Taking action now is particularly important because the number of people living with dementia is rising fast, as people live longer.
- Wales has the highest percentage of people with dementia in the UK.
- Over 850,000 people live with dementia in the UK and this is predicted to rise to over 2 million by 2051 as the population is ageing.
- It is estimated that there is a new case of dementia somewhere in the world every 4 seconds.
Professor Andrea Tales of Swansea University explained why design and signage are so crucial:
“Research evidence shows that dementia can damage the attention system, not just the memory. This means people with the condition are less able to process the information around them, and to filter out things which are irrelevant.
This is why the design of public toilets and signage are especially important in making them more accessible to people with dementia.
There are good design guidelines already available. As for signage, simple steps can make a big difference. Take a look around. Try out how easy it is to find your way out of the toilet facilities. Ask someone who doesn't work there. If necessary put up a simple “Way Out” sign”.
Design guidelines for making public toilets more dementia-friendly include: using familiar or automatic flush systems, non-reflective surfaces, good lighting, contrast between doors and surroundings and between the toilet and toilet seat, sinks that do not resemble urinals, well labelled taps and soap dispensers, and the careful placing of mirrors.
The team explain in their letter why signage needs to be clear and uncluttered:
“A fire exit sign showing someone running with a directional arrow is also easily misunderstood as an exit sign, which can result in misdirection with people ending up outside the building and, in some cases, wandering on to a road.
Similarly, doors that are both a fire exit and the route back to a public area can cause confusion, and might elicit a reluctance to open them, primarily because of the fear of setting off a fire alarm.”
Dr Judy Haworth, a specialist in dementia at North Bristol NHS Trust, and one of the signatories to the letter to The Lancet, cited a comment made about the toilets in her hospital’s own emergency department by someone caring for a person with dementia:
“Not sure where exactly to go; couldn’t see a sign and when you get there the signs for male and female were too high and the doors were plain. It looked like any door - no clue it was to a toilet. It just added to an already stressful occasion. You need to be close to see the sign.”
Dr Haworth said that the hospital has now introduced new larger signs for the toilets, and positioned them lower. It also now has pictures and words displayed on the door.

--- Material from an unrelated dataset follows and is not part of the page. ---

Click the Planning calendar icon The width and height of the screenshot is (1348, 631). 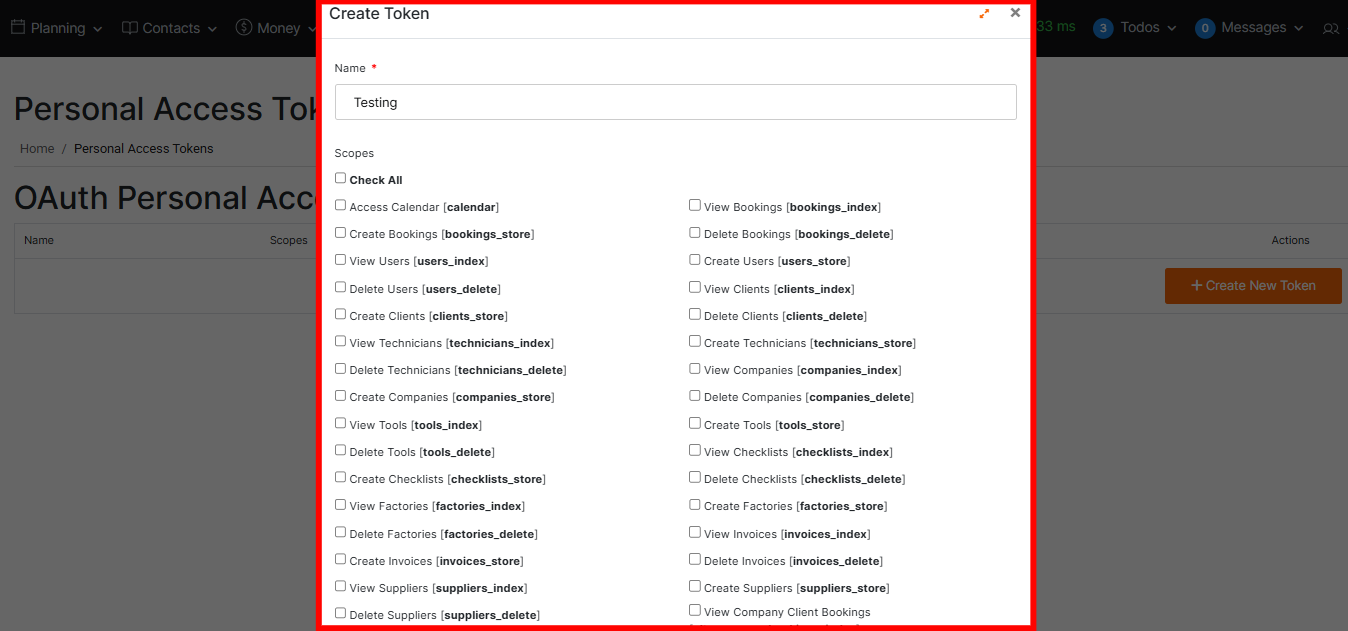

Dr Tony Bayer from the School of Medicine at Cardiff University, another of the experts signing the letter, said:
“People with Alzheimer's disease are easily disorientated when there's a need to work things out on their own. Clear direction signs and colour contrasts make a trip to the toilet less stressful for everyone - and cost nothing.”
Other Swansea University researchers signing the letter are Professor Vanessa Burholt and Dr Paul Nash of the Centre for Innovative Ageing, and Dr Amy Jenkins, an expert in Alzheimer’s.
Swansea University also hosts a pan-Wales Centre for Ageing and Dementia Research, which combines research policy and practice in the field. Led by Professor Vanessa Burholt, the Centre carries out work on the environments of ageing and how to make these more dementia-friendly.
Swansea also has a dementia research group in the Department of Psychology, directed by Prof Andrea Tales.
Concluding their letter, the dementia experts underline that the problem is pressing, but the solutions are relatively simple:
“People living with dementia, with arguably some of the greatest need to quickly find, use, and safely exit a public toilet, have some of the greatest difficulties in doing so. Sometimes there are distressing consequences that can have a detrimental impact on confidence, levels of anxiety, and quality of life.
Effective intervention, such as putting up clear exit signs, should be simple and will benefit everyone and not just those with dementia. The key is for the public and professionals to raise awareness and to pressure retail and public bodies to take prompt corrective action.”